YOUR GOAL
Reproduce the passage of the dependency inversion post between "Note that even" and "ADO.NET as well.", inclusive, replacing "NHibernate" with "LINQ to SQL".
-- begin SOURCE EXCERPT --
I wrote about the dependency inversion principle (DIP) a couple of weeks ago and got some questions about the practical implementation issues when applying it in a .NET environment, specifically how to apply it when using Entity Framework (EF). We came up with three solutions, which I’ll detail in this post.
Note that even though this post is written for EF, you can probably easily extrapolate these strategies to other data access tools such as NHibernate, Dapper or plain old ADO.NET as well.
Recap: Dependency Inversion for data access
Our goal is to have our data access layer depend on our business/domain layer, like this:
When trying to implement this with EF, you’ll run into an interesting issue: where do we put our entity classes (the classes representing the tables)? Both the business layer and data access layer are possible, and there are trade-offs to both. We’ve identified three solutions that we find viable in certain circumstances, and that’s exactly the topic of this post.
Strategy 1: Entities in DAL implementing entity interface
For the sake of this post we’ll use a simple application that handles information about Users. The Users are characterized by an Id, Name and Age. The business layer defines a UserDataAccess that allows the ApplicationService classes to fetch a user by its id or name, and allows us to persist the user state to disk.
-- end SOURCE EXCERPT --
-- begin LISTED RECORDS --
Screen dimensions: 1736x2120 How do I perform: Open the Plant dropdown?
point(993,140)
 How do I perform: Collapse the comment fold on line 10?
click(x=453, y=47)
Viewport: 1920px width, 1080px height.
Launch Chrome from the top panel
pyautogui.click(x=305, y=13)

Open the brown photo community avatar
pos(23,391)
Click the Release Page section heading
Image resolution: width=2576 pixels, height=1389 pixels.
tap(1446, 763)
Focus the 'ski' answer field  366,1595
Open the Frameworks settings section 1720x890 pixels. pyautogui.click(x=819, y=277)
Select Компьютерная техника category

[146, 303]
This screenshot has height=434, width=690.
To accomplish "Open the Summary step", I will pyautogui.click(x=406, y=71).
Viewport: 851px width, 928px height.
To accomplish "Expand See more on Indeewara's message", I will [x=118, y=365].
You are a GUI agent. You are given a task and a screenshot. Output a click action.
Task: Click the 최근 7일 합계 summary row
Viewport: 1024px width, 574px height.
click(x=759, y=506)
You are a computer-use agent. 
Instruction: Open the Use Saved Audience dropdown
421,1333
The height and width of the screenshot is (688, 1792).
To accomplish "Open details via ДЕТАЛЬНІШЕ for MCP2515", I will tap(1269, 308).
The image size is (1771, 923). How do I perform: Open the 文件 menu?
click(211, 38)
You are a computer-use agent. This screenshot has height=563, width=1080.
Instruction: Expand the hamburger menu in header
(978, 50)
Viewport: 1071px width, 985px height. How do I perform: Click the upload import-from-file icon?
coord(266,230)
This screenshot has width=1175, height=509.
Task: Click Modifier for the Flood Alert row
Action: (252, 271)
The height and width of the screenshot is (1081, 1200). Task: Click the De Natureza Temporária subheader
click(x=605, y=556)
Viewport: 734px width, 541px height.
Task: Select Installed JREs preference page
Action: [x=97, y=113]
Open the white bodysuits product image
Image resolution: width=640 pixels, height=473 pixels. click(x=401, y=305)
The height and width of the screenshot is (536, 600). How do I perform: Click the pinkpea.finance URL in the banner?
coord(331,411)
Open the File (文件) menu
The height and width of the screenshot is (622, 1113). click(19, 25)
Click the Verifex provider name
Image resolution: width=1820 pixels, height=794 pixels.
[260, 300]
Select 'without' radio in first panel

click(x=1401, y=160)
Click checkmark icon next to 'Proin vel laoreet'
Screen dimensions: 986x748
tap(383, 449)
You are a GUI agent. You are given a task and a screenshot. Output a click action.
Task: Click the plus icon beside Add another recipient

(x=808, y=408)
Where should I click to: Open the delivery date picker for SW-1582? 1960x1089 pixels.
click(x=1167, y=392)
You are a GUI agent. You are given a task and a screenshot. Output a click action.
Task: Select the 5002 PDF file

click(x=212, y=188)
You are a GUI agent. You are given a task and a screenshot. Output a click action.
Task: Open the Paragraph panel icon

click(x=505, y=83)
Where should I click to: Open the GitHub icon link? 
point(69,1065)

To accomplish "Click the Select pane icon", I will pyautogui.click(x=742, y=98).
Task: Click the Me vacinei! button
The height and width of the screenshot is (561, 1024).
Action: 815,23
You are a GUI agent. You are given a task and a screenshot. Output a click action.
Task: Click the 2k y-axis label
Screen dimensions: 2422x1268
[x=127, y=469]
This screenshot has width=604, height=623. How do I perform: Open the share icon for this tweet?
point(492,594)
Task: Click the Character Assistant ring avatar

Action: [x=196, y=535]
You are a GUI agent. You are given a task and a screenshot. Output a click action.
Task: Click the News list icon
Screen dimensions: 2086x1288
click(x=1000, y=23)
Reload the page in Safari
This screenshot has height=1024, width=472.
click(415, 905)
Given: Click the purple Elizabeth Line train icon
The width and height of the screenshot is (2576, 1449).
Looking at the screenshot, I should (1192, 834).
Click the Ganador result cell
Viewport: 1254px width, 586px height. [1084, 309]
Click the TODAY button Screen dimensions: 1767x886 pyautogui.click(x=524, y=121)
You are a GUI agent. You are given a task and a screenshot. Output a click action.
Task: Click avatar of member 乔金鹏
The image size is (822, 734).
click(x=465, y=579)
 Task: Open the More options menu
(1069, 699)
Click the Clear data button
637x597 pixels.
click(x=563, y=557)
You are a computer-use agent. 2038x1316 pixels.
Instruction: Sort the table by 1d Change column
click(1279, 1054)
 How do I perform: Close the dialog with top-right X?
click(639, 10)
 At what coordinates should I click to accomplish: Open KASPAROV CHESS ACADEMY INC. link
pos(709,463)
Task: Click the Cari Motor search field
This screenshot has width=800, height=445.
-- end LISTED RECORDS --
RESPONSE FOR THIS EXERCISE
Note that even though this post is written for EF, you can probably easily extrapolate these strategies to other data access tools such as LINQ to SQL, Dapper or plain old ADO.NET as well.